Temporal Graph Pattern Machine
Yijun Ma, Zehong Wang, Weixiang Sun, Yanfang Ye
TL;DR
Temporal Graph Pattern Machine (TGPM) tackles learning generalizable temporal evolution mechanisms in dynamic graphs, moving beyond task-specific representations. It builds interaction patches from temporally biased random walks and encodes them with a Transformer backbone, augmented by target-relative time encodings. Two self-supervised objectives, Masked Token Modeling and Next Time Prediction, enforce learning of multi-scale temporal dependencies and future timing, enabling robust cross-domain transfer. Empirical results on Enron, ICEWS1819, and Googlemap CT show state-of-the-art performance for transductive and inductive link prediction and strong transferability, while revealing sensitivity to highly homogeneous temporal burstiness and suggesting meta-pattern aggregation as a potential fix.
Abstract
Temporal graph learning is pivotal for deciphering dynamic systems, where the core challenge lies in explicitly modeling the underlying evolving patterns that govern network transformation.

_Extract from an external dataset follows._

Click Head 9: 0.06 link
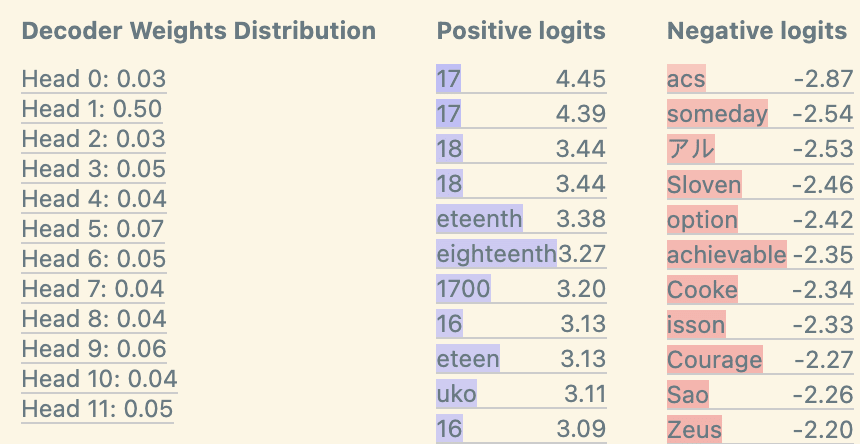93,349
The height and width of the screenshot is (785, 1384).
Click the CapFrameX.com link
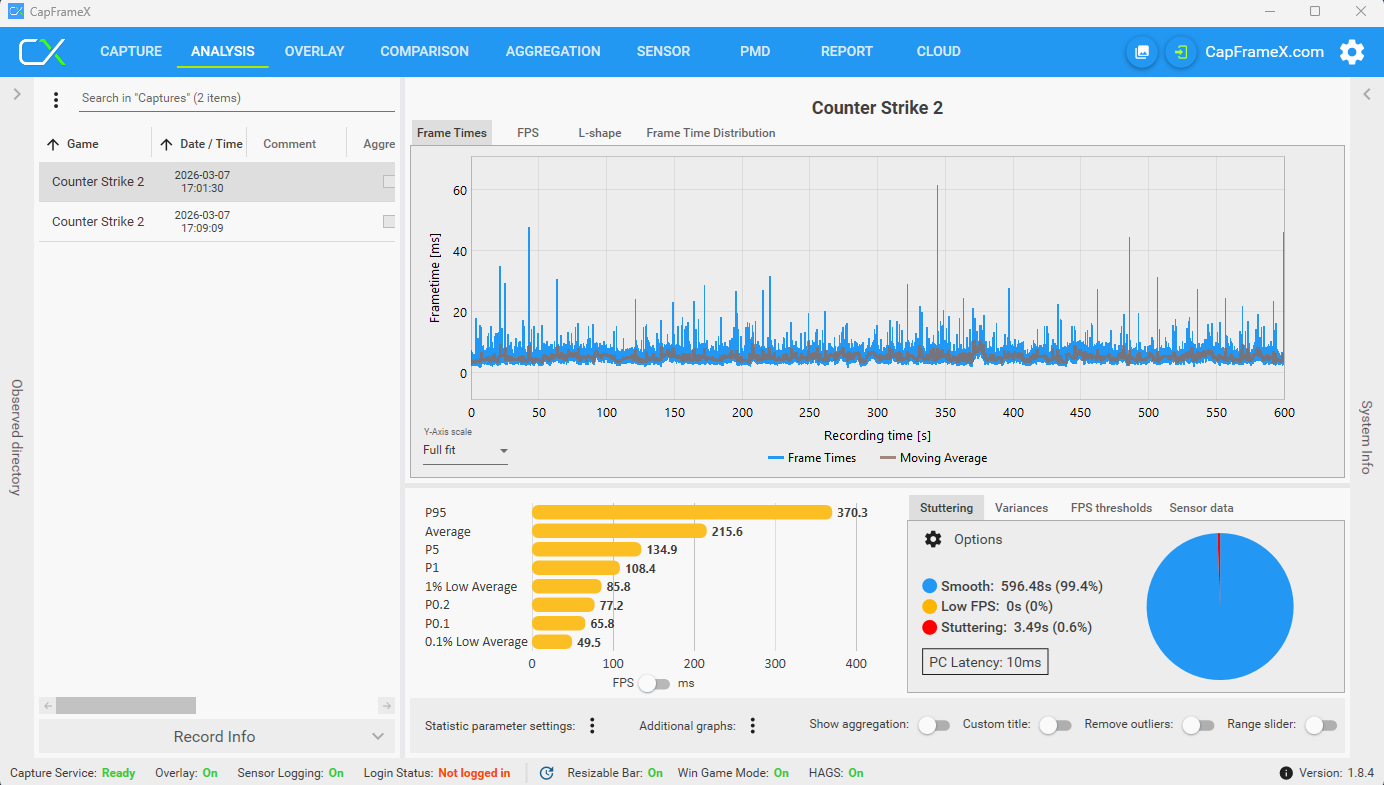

However, prevailing methods are predominantly task-centric and rely on restrictive assumptions -- such as short-term dependency modeling, static neighborhood semantics, and retrospective time usage. These constraints hinder the discovery of transferable temporal evolution mechanisms. To address this, we propose the Temporal Graph Pattern Machine (TGPM), a foundation framework that shifts the focus toward directly learning generalized evolving patterns. TGPM conceptualizes each interaction as an interaction patch synthesized via temporally-biased random walks, thereby capturing multi-scale structural semantics and long-range dependencies that extend beyond immediate neighborhoods. These patches are processed by a Transformer-based backbone designed to capture global temporal regularities while adapting to context-specific interaction dynamics. To further empower the model, we introduce a suite of self-supervised pre-training tasks -- specifically masked token modeling and next-time prediction -- to explicitly encode the fundamental laws of network evolution. Extensive experiments show that TGPM consistently achieves state-of-the-art performance in both transductive and inductive link prediction, demonstrating exceptional cross-domain transferability.